[RFC PATCH 00/20] submodule: remove git-submodule.sh, create bare builtin/submodule.c

[Date Prev][Date Next][Thread Prev][Thread Next][Date Index][Thread Index]

 



On Fri, Jun 10 2022, Glen Choo via GitGitGadget wrote:

> As a follow up to ar/submodule-update [1] and its successors
> gc/submodule-update-part* [2] [3], this series converts the last remaining
> piece of "git submodule update" into C, namely, the option parsing in
> git-submodule.sh.

Aside at the end at [2].

> As a result, git-submodule.sh::cmd_update() is now an (almost) one-liner:
>
> cmd_update() { git ${wt_prefix:+-C "$wt_prefix"} submodule--helper update
> ${wt_prefix:+--prefix "$wt_prefix"}
> "$@" }
>
> and best of all, "git submodule update" now shows a usage string for its own
> subcommand instead of a giant usage string for all of "git submodule" :)
>
> Given how many options "git submodule update" accepts, this series takes a
> gradual approach:
>
>  1. Create a variable opts, which holds the literal options we want to pass
>     to "git submodule--helper update". Then, for each option...
>  2. If "git submodule--helper update" already understands the string option,
>     append it to opts and remove any special handling (1-3/8).
>  3. Otherwise, if the option makes sense, teach "git submodule--helper
>     update" to understand the option. Goto 2. (4-5/8).
>  4. Otherwise, if the option makes no sense, drop it (6/8).
>  5. When we've processed all options, delete all the option parsing code
>     (7/8) and clean up (8/8).

That's quite the timing coincidence. I hacked this up yesterday,
thinking that the submodule topic had been too quiet for a while, and
wondering how hard it was to convert the rest of git-submodule.sh.

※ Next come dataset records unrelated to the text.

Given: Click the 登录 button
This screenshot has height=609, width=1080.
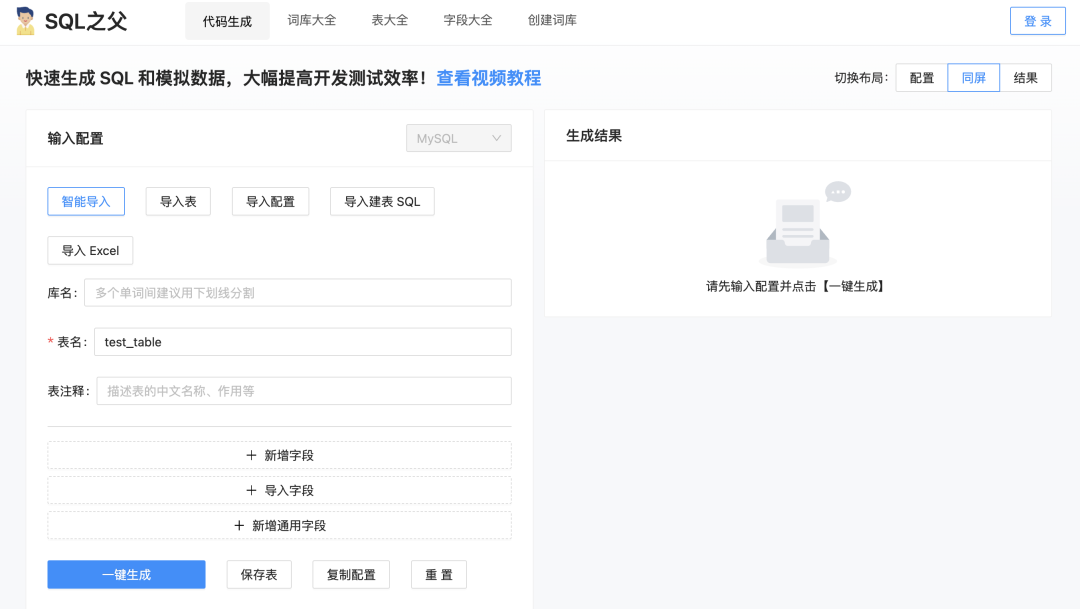Looking at the screenshot, I should tap(1037, 21).
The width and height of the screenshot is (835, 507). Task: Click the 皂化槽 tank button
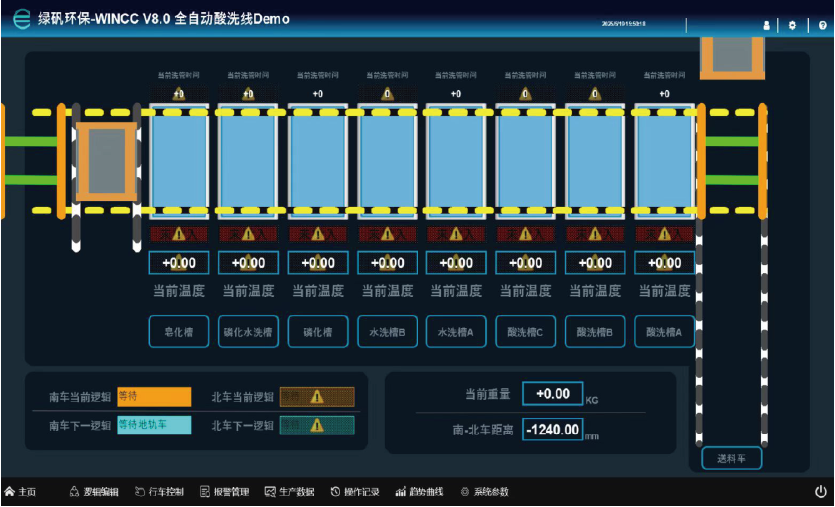coord(179,331)
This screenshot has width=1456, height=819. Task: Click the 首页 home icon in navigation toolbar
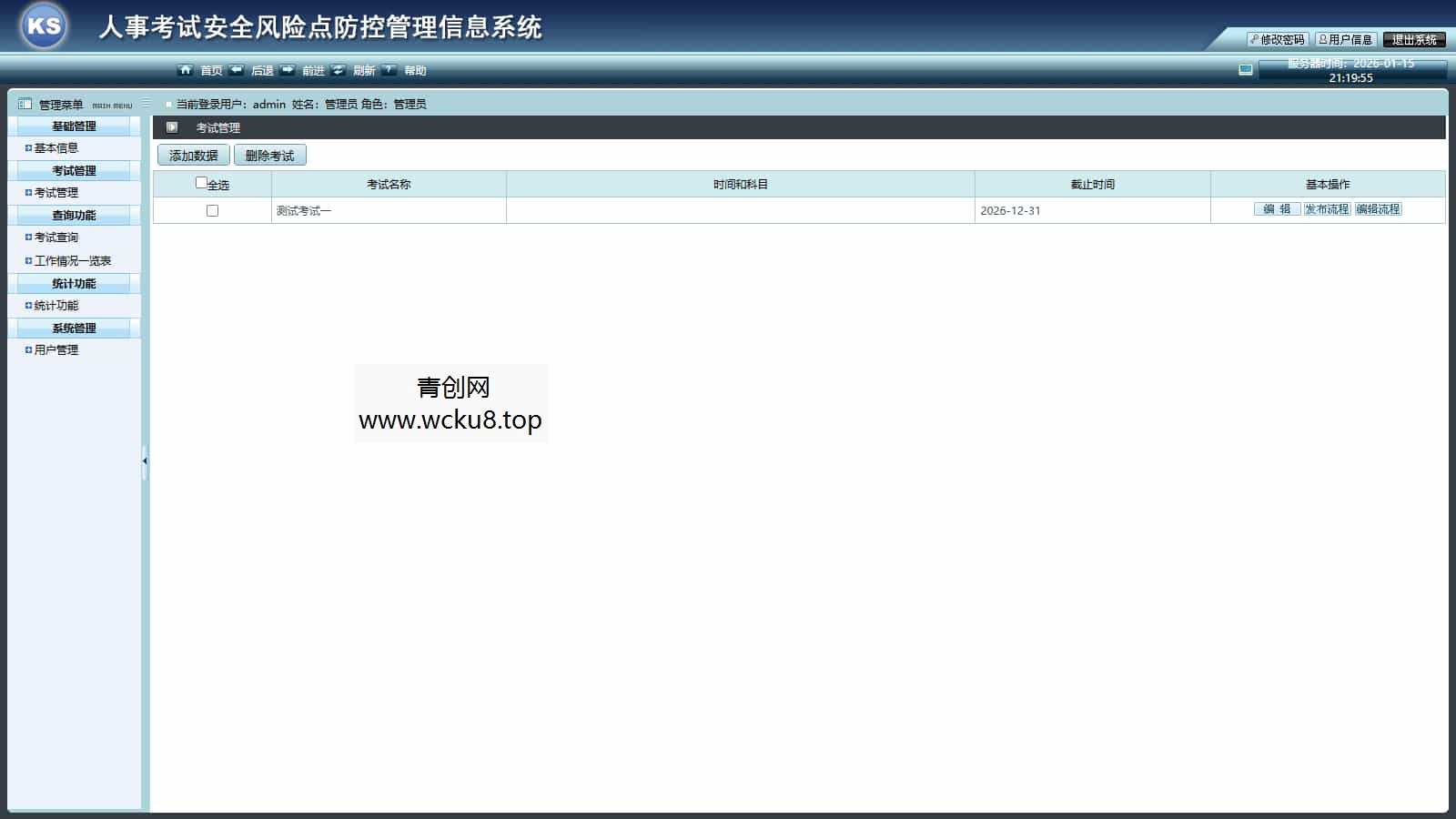point(187,69)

It's more than 2x the length of yours, but gets to the point where we
can "git rm git-submodule.sh".

Some brief comparison/commentary:

> Glen Choo (8):
>   submodule update: remove intermediate parsing
>   submodule update: pass options containing "[no-]"
>   submodule update: pass options with stuck forms

Yeah, this is the alternate approach I considered and ended up
discarding. I.e. to make forward progress with migrating things away
from the cmd_*() functions you either have to prepare things in
advance and then sweep the rug from under them in one go.

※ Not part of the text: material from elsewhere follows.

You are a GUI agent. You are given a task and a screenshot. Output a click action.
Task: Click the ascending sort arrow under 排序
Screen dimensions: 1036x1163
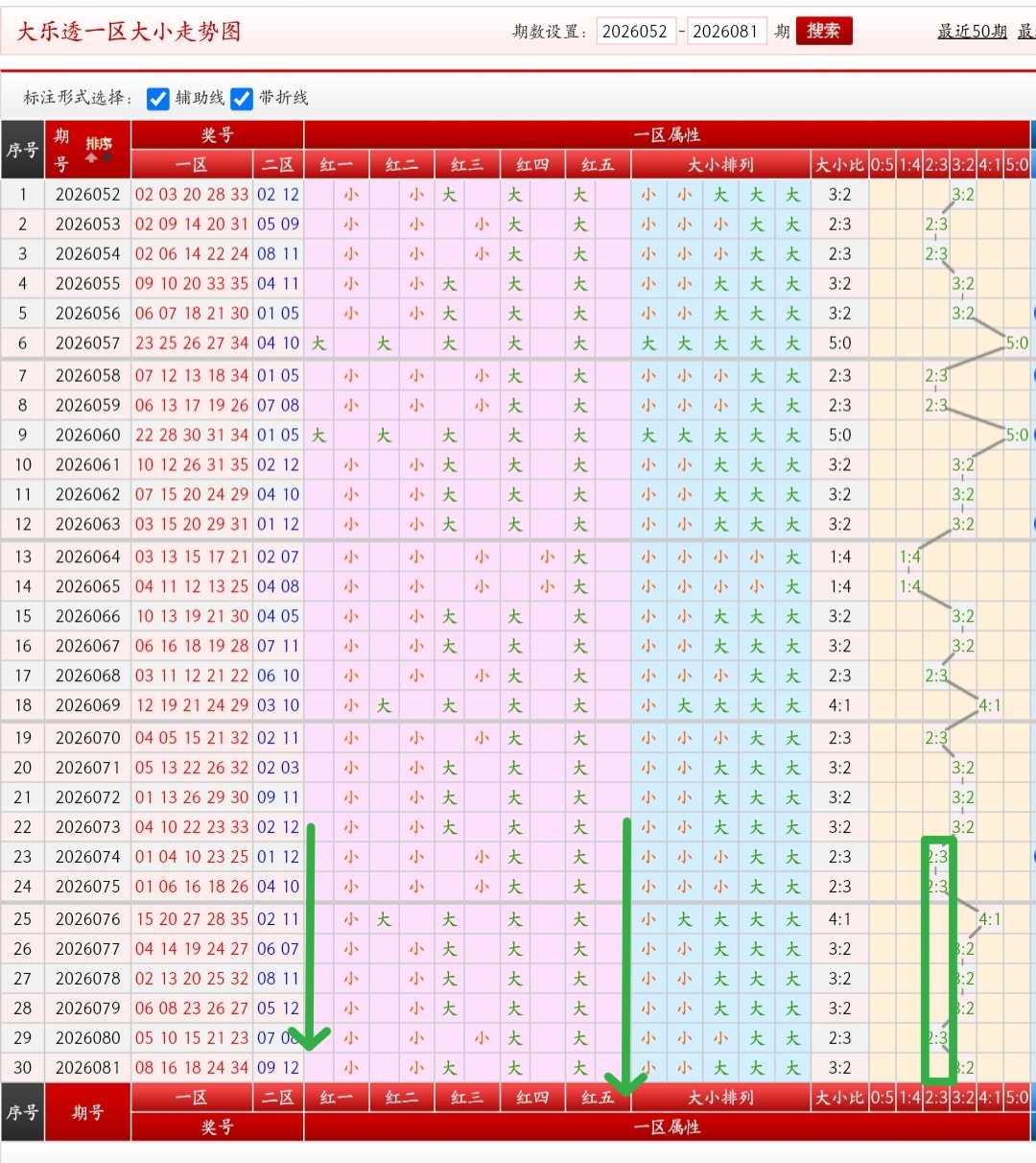91,157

Or, as you're doing here teaching them about the options they're
not-really-parsing anymore, but must know about because they're in a
loop that ends with a "if unknown option, usage".

>   submodule update: pass --require-init and --init

Almost the same as my 12/20.

>   submodule--helper update: use one param per type

Same as my 13/20, but I ended up doing it in a more narrow/smaller
way. I tried your way and ran into some bug, then figured I'd do it
more narrowly instead of debugging it.

>   submodule update: remove -v, pass --quiet

Hrm, so we don't need it at all then. Well, that's a bit simpler than
my 1[45]/20 and 17/20 :)

So yeah, definitely RFC-quality, but I ran into that one test that
used -v, and then saw the missing docs etc. But no cheating, so I've
left it in :)

I do wonder if we should leave it in anyway, we never documented -v,
but we *did* understand it, and if you look at:

    git log -p -Gsay -- git-submodule.sh

We used to have a lot more code impacted by it, but looking at this
again now it would have only been for users of command-lines like:

    git submodule --quiet update -v [...]

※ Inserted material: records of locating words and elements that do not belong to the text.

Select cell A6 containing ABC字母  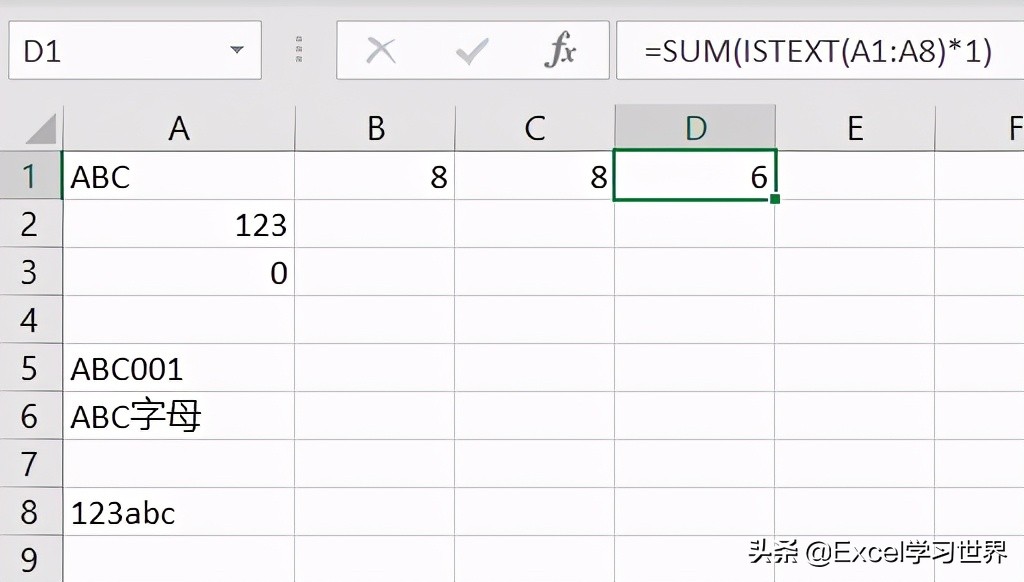(x=178, y=416)
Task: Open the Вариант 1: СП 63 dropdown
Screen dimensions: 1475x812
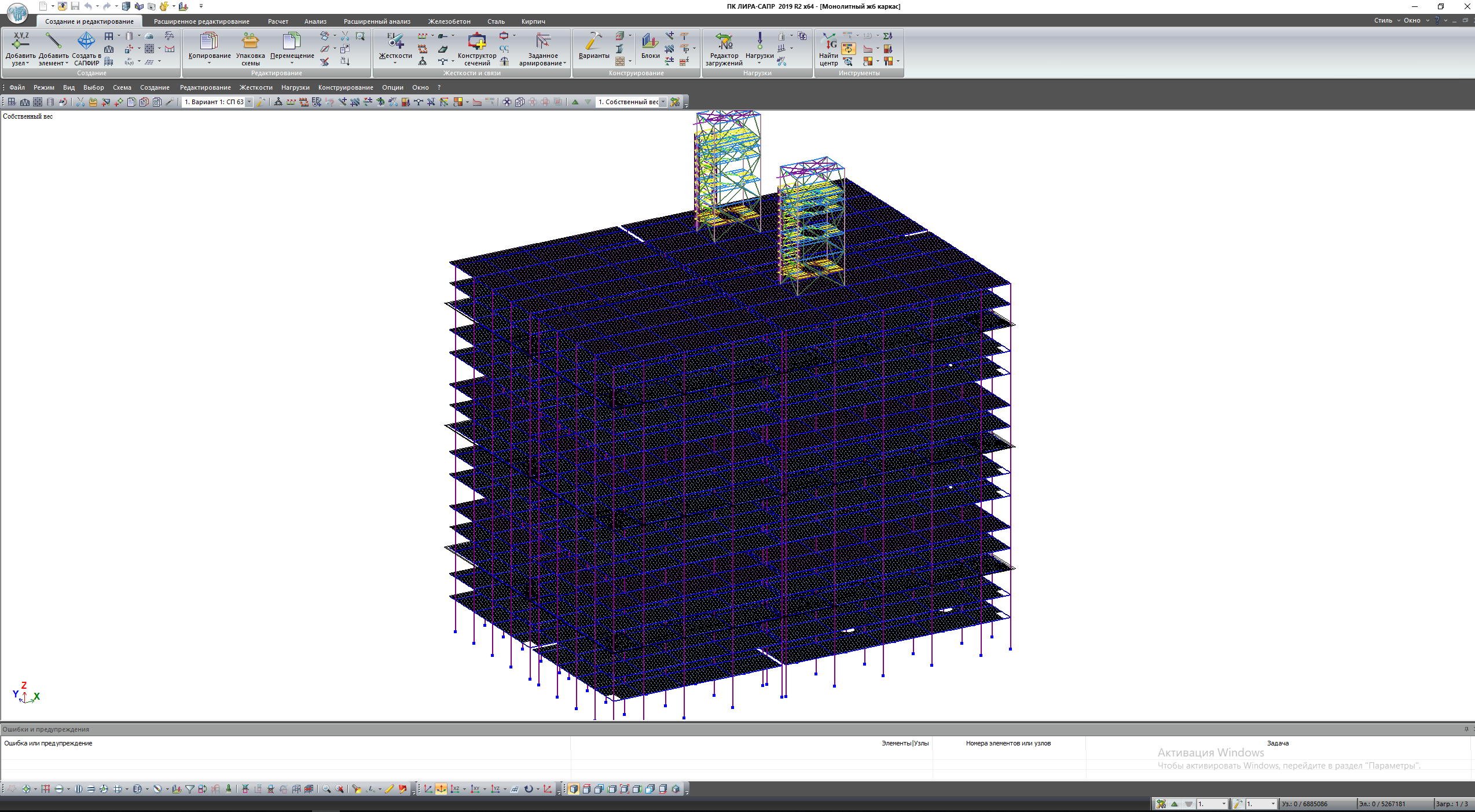Action: (249, 102)
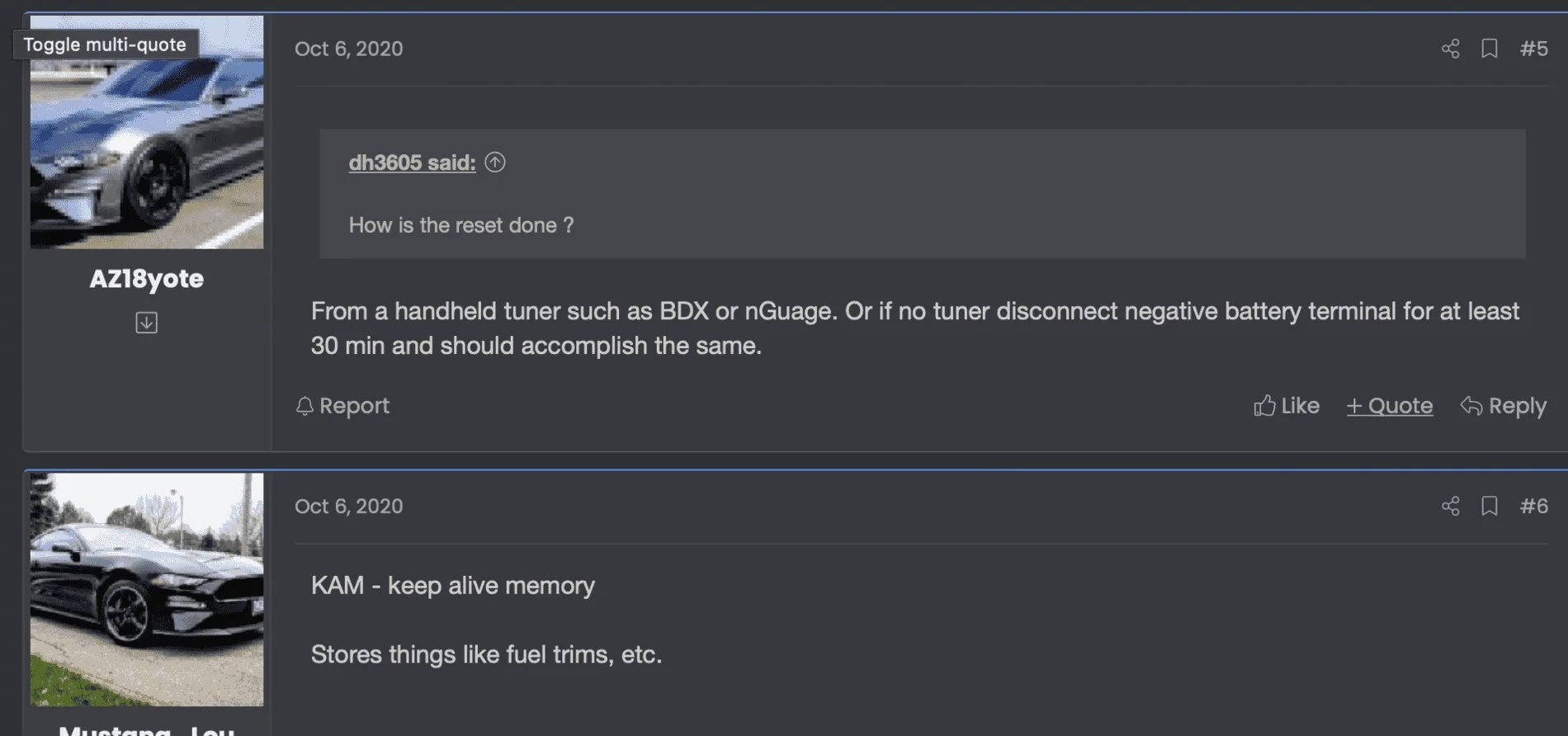
Task: Open post number #5 permalink
Action: click(x=1534, y=49)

I.e. where we already set the flag to the non-default quiet, and then
used -v to flip it.

I think at this point I've talked myself into "let's just remove it",
but maybe...

>   submodule update: stop parsing options in .sh

Same effect as my 16/20, but it's the last one I converted, the
cmd_update() case being the trickiest.

>   submodule update: remove never-used expansion

Same as my 02/20, but as seen there I think you missed several
"prefix" non-uses.

Brief commentary on my patches, details in commit messages:

Ævar Arnfjörð Bjarmason (20):
  git-submodule.sh: remove unused sanitize_submodule_env()
  git-submodule.sh: remove unused $prefix variable
  git-submodule.sh: remove unused --super-prefix logic

I removed a bit more dead code here than yours.

  git-submodule.sh: normalize parsing of "--branch"
  git-submodule.sh: normalize parsing of --cached

This & various other prep commits (hereafter "easy prep") make
subsequent one-time conversions of whole cmd_*() easier.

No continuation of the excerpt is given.